Adrenal Steroid Hormones and Cerebellar Development
Mineralocorticoids and glucocorticoids are major adrenal steroid hormones synthesized in the adrenal cortex. Mineralocorticoids help maintain sodium and potassium levels, while glucocorticoids are involved in the stress response and in regulating carbohydrate metabolism. Their levels are controlled via the hypothalamo-pituitary-adrenal (HPA) axis by pituitary adrenocorticotropic hormone and hypothalamic corticotropin-releasing factor. Most of the effects on the brain are mediated via binding to intracellular receptors, the glucocorticoid receptor (GR) and mineralocorticoid receptor (MR) (Rashid and Lewis 2005). Regulation at the genomic level is thought to be responsible for slow and long-lasting effects, such as the actions of corticosteroid hormones on neurogenesis, neuronal morphology, and function in response to chronic stress, while rapid effects (responses within minutes) are regulated by non-genomic action (Evanson et al. 2010). Membrane-associated glucocorticoid and mineralocorticoid receptors may be involved in mediating non-genomic rapid effects (Prager and Johnson 2009).
GRs , expressed in the adult brain, are associated with HPA axis activation to regulate physiological neuronal functions (Garabedian et al. 2017). Expression is first detected in the embryonic rat brain, and levels are high and similar as in the developing cerebellum and hippocampus (Lawson et al. 1992). Prenatal glucocorticoids influence Purkinje cell development (Rugerio-Vargas et al. 2007). Another study using chick embryos has reported the presence of GR mRNA in the embryonic cerebellum (Yamate et al. 2010). Furthermore, Yamate et al. also showed that effects after treatment with excess glucocorticoids are mediated via GRs and indirectly influence behavioral activity after hatching. In the mouse, GR immunoreactivity is intense in the EGL, the Purkinje cell layer, and white matter regions but weak in the molecular layer and IGL at postnatal day 7 (P7).
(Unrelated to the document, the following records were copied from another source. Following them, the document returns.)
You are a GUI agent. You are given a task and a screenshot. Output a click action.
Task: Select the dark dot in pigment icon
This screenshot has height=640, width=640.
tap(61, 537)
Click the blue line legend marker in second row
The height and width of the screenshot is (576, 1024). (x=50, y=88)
These results suggest that glucocorticoids exert actions on cellular differentiation in the developing cerebellum, inducing multiple changes in peripheral responses and brain function.
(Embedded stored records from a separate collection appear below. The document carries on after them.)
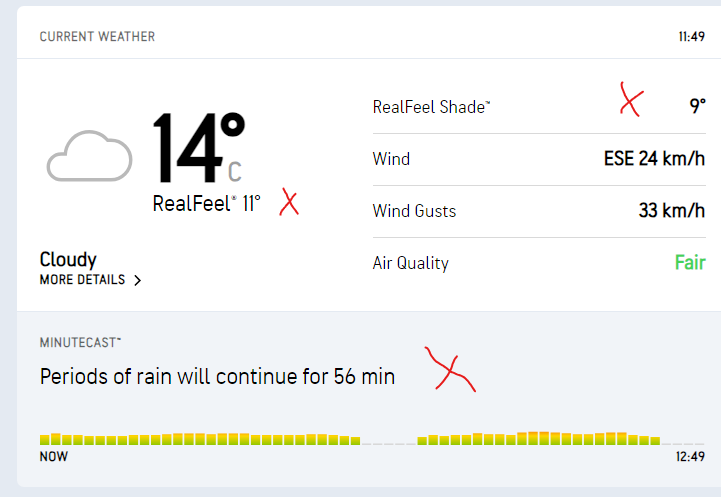Click the Wind Gusts row label

click(x=414, y=211)
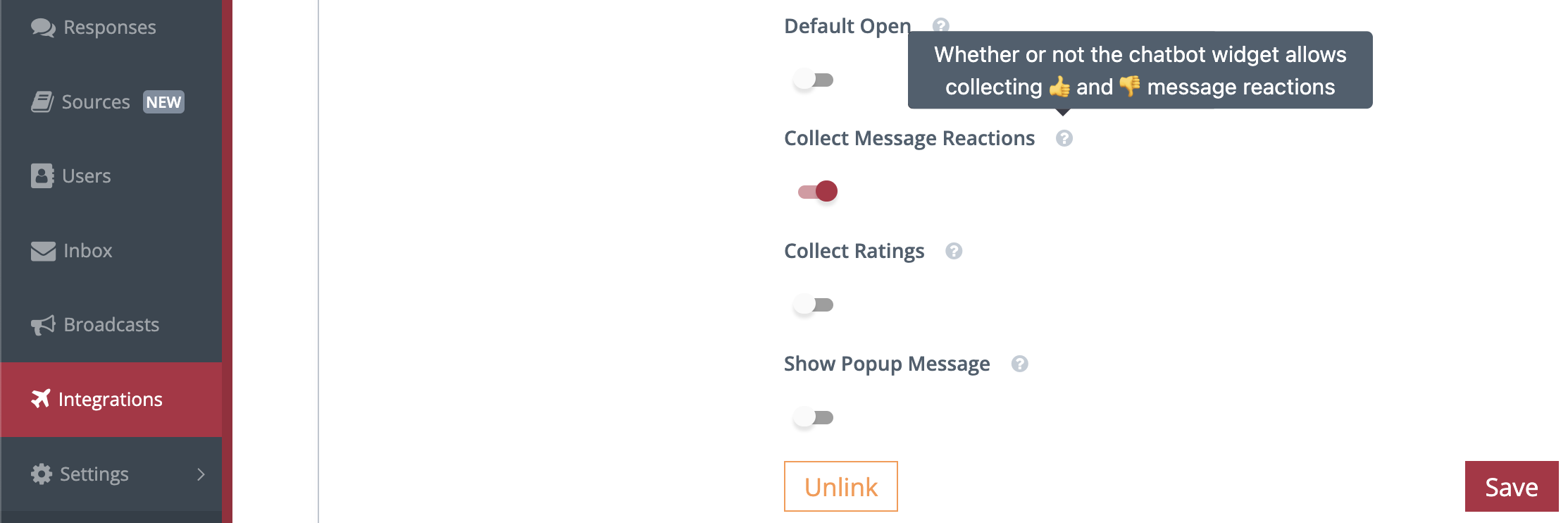Open the Inbox menu item
The width and height of the screenshot is (1568, 523).
(x=87, y=251)
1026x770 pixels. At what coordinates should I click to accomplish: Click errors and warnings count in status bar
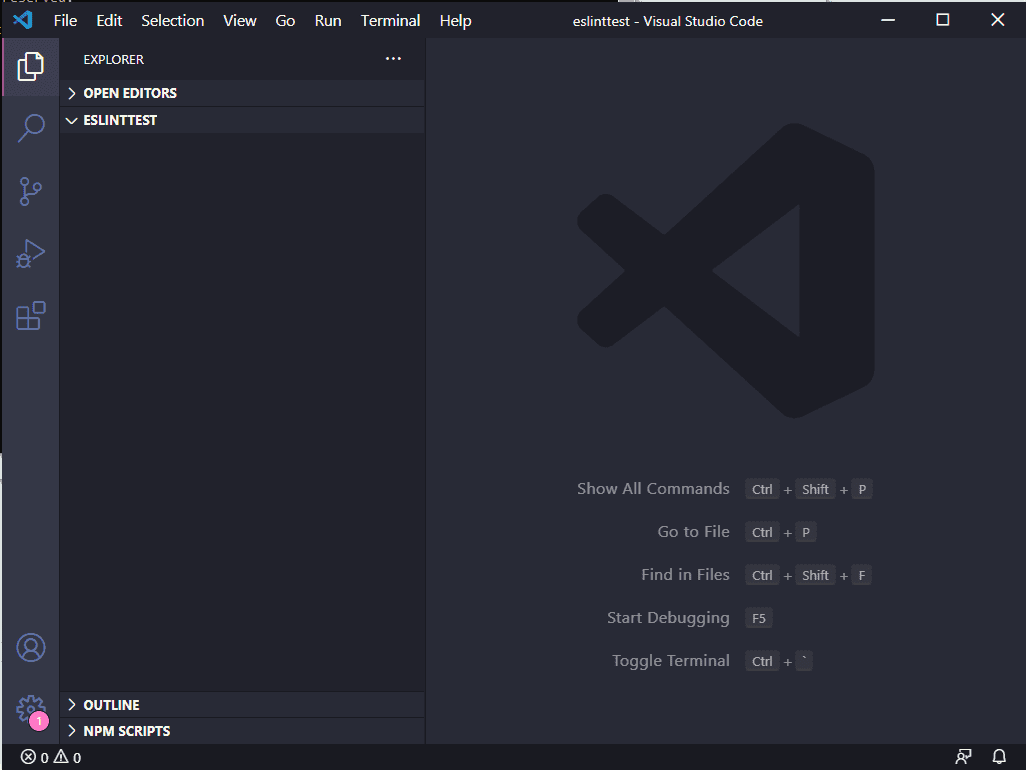coord(51,758)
Glucocorticoids can induce positive and negative effects on the developing brain depending on the developmental stage and exposure duration (Malaeb and Stonestreet 2014). In rats, cortisone treatment during prenatal (Velazquez and Romano 1987) and postnatal (Bohn and Lauder 1980) development resulted in fewer cerebellar granule cells. Ahlbom et al. (2000) further showed that cerebellar granule cells exposed to high levels of glucocorticoids during the prenatal period become more sensitive to oxidative stress-induced cell death. A single glucocorticoid injection into the neonatal mouse can also induce apoptotic changes in the cerebellum. This results in permanent reductions in the number of neurons within the internal granule layer, suggesting that there is a limited period of vulnerability to glucocorticoids during development (Noguchi et al. 2008). Stressful experiences, such as maternal deprivation (MD), in the early postnatal period in rats retard development of cerebellar-dependent motor coordination and lead to behavioral abnormalities similar to schizophrenia (Llorente et al. 2009). Rats that are maternally separated during P4–P14, which corresponds to the stress-hyporesponsive period characterized by reduced responsiveness of the HPA axis (Walker et al. 2001), have elevated corticosterone levels at P13 and display behavioral alterations in adolescence and adulthood (Viveros et al. 2009). These results support the possibility that abnormally increased levels of glucocorticoids due to neonatal stress during development are associated with structural abnormalities in the cerebellum. In addition, another study using chick embryos suggested that apoptosis, induced in immature granule neurons by corticosteroids, may be mediated via a non-genomic mechanism (Aden et al. 2008). Based on these animal studies, these actions of glucocorticoids on the developing human cerebellum may be related to lower birth weight and may also be responsible for the emotional and behavioral problems observed in children whose mothers are treated with glucocorticoids for respiratory dysfunction during pregnancy (Noguchi et al. 2008). In addition, structural and functional cerebellar abnormalities, such as Purkinje cell loss, have been detected in many psychiatric disorders, such as autism and schizophrenia (Baldaçara et al. 2008; Martin et al. 2010).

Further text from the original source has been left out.